A69: premier succès au Parlement pour les défenseurs de la reprise du chantier

Paris (AFP) - Les élus pro-A69 engagent le bras de fer au Parlement: le Sénat a largement adopté jeudi un texte atypique pour tenter d'obtenir par la loi la reprise du chantier de l'autoroute Toulouse-Castres, en dépit de sérieuses interrogations juridiques et de l'opposition résolue des écologistes.
Les parlementaires parviendront-ils à court-circuiter la suite de la procédure judiciaire entourant le projet?Les deux sénateurs du Tarn, Marie-Lise Housseau et Philippe Folliot, ont en tout cas obtenu une première victoire en faisant adopter confortablement en première lecture une loi dite de "validation".
"Nous faisons notre travail de parlementaire en proposant une porte de sortie pour faire en sorte d'arrêter cette situation ubuesque et stopper cette gabegie", a lancé M. Folliot pour justifier cette initiative.
Le Sénat, dominé par une alliance droite-centristes, l'a soutenu à 252 voix contre 33, les oppositions émanant des rangs écologistes et de certains communistes.L'Assemblée nationale prendra le relais dès le 2 juin à l'initiative des députés du Tarn, avec de bonnes chances d'adoption définitive.
La démarche entend permettre aux parlementaires de "reprendre la main", après l'annulation par le tribunal administratif de Toulouse de l'autorisation de construire cette portion d'autoroute de 53 km, entraînant la suspension du chantier entamé en 2023.
- "Urgence" de "désenclavement" -
Concrètement, il s'agit de faire "valider" par la loi deux arrêtés relatif à l'autorisation environnementale du projet, au motif qu'il répond à une raison impérative d'intérêt public majeur (RIIPM), nécessaire pour justifier aux yeux de la justice les atteintes portées à l'environnement par un tel chantier.
Le Sénat répond ainsi "à une situation d'urgence" pour "éviter les conséquences dramatiques d'un arrêt du projet", a martelé le sénateur Horizons Franck Dhersin, rapporteur du texte.
En effet, les défenseurs du texte plaident pour le "désenclavement" d'un bassin d'environ 100.000 personnes (Castres-Mazamet) et veulent donner des perspectives aux acteurs économiques locaux.
Or selon Marie-Lise Housseau, l'arrêt du projet, qui devait s'achever en 2025, entraînerait des "dommages irrémédiables tant sur le plan économique que sur le plan psychologique pour ce département (le Tarn, NDLR) qui se sent humilié, méprisé et nié dans ses choix de développement".

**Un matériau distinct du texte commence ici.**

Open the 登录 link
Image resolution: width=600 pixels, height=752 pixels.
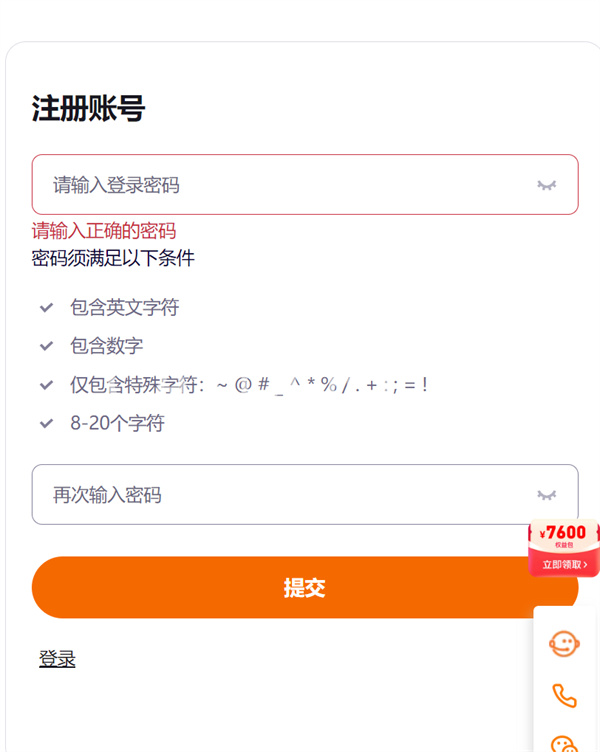(x=57, y=658)
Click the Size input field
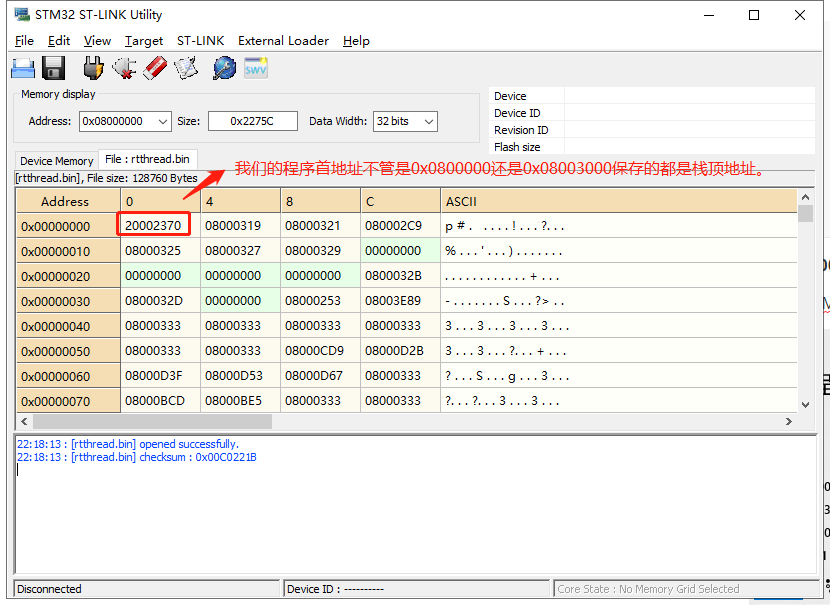This screenshot has width=830, height=605. [x=253, y=121]
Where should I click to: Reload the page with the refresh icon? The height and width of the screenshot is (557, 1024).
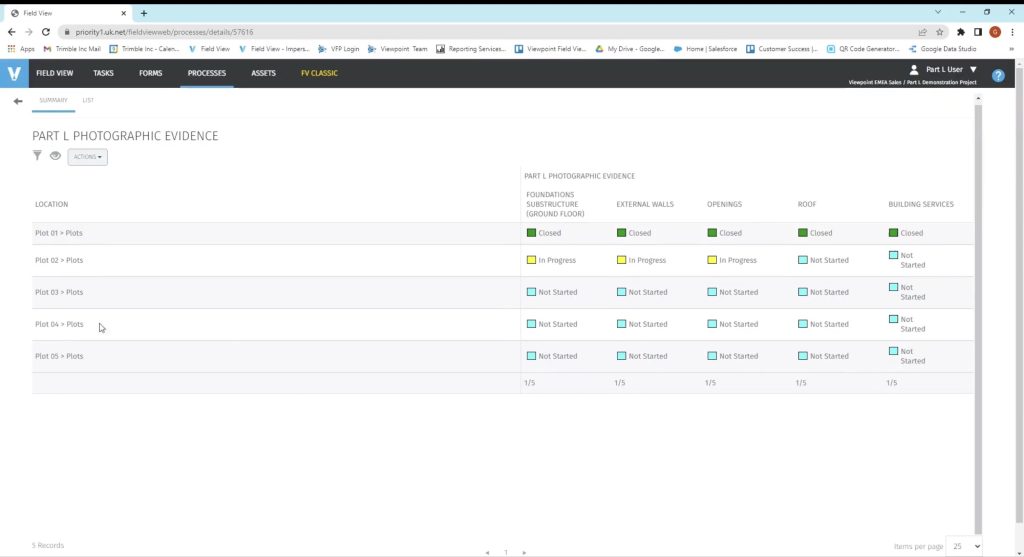[46, 32]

Mais au-delà du bien-fondé du projet d'A69, les débats les plus nourris ont concerné la forme de cette initiative, avec de sérieuses interrogations sur sa conformité à la Constitution.

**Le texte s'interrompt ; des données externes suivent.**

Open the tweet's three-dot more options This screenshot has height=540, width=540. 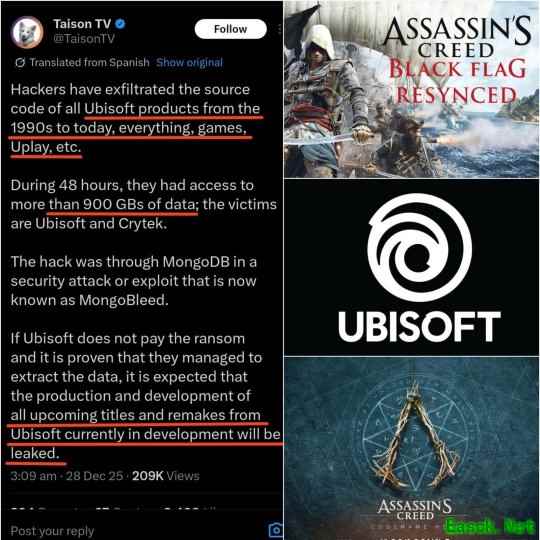tap(279, 29)
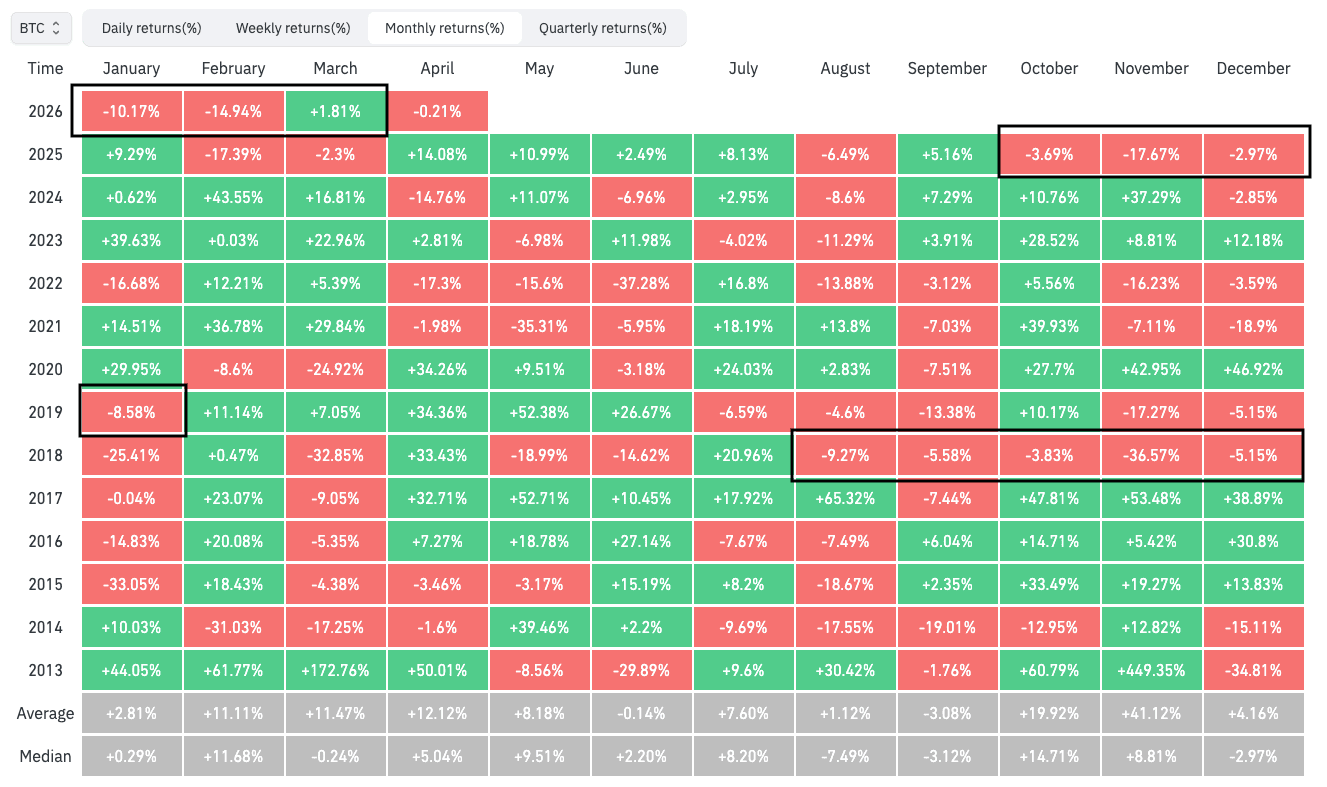Click the Median August -7.49% cell
Viewport: 1327px width, 787px height.
(x=845, y=756)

"Le législateur crée un précédent grave en tentant d'influencer une Cour de justice", s'est alarmé l'écologiste Jacques Fernique, fustigeant une initiative qui "fait primer une volonté politique sur l'État de droit".
- "Message trouble" -
A l'opposé, les soutiens du texte ont défendu leur démarche en listant méticuleusement les nombreux "motifs impérieux d'intérêt général" démontrant selon eu la conformité du texte à la loi fondamentale: socioéconomiques, politiques, environnementaux, relatifs aux finances publiques ou encore à la sécurité routière.
Mais certains législateurs n'ont pu masquer leur inconfort face à une proposition de loi au format inhabituel, débattue à quelques jours de l'examen par la cour administrative d'appel de Toulouse d'un premier recours contre l'arrêt des travaux, le 21 mai.
"Nous ne devons pas procéder à du cas par cas législatif", a reconnu le communiste Jean-Pierre Corbisez, pourtant favorable.Le Sénat "envoie un message trouble, celui d'un Parlement qui interviendrait pour sauver un projet en difficulté juridique", a abondé le socialiste Hervé Gillé, dont le groupe n'a pas participé au vote malgré quelques soutiens de sénateurs occitans.
Si plusieurs ministres ont salué ces derniers jours l'initiative, le gouvernement n'a pas pris position officiellement devant le Sénat, préférant un "avis de sagesse" pour "n'interférer ni dans la procédure juridictionnelle en cours, ni dans le travail parlementaire", a expliqué le ministre des Transports Philippe Tabarot.
Mais "la position du gouvernement n'est plus à prouver sur la nécessité de cette autoroute", a-t-il pris soin de rappeler.
Les opposants au texte resteront aussi probablement minoritaires à l'Assemblée nationale, mais leurs troupes y sont tout de même en nombre suffisant pour saisir le Conseil constitutionnel en vue d'obtenir la censure du texte.
"Le Conseil sera évidemment saisi", a confirmé à l'AFP le sénateur écologiste Ronan Dantec, qui a dénonce "une loi de posture".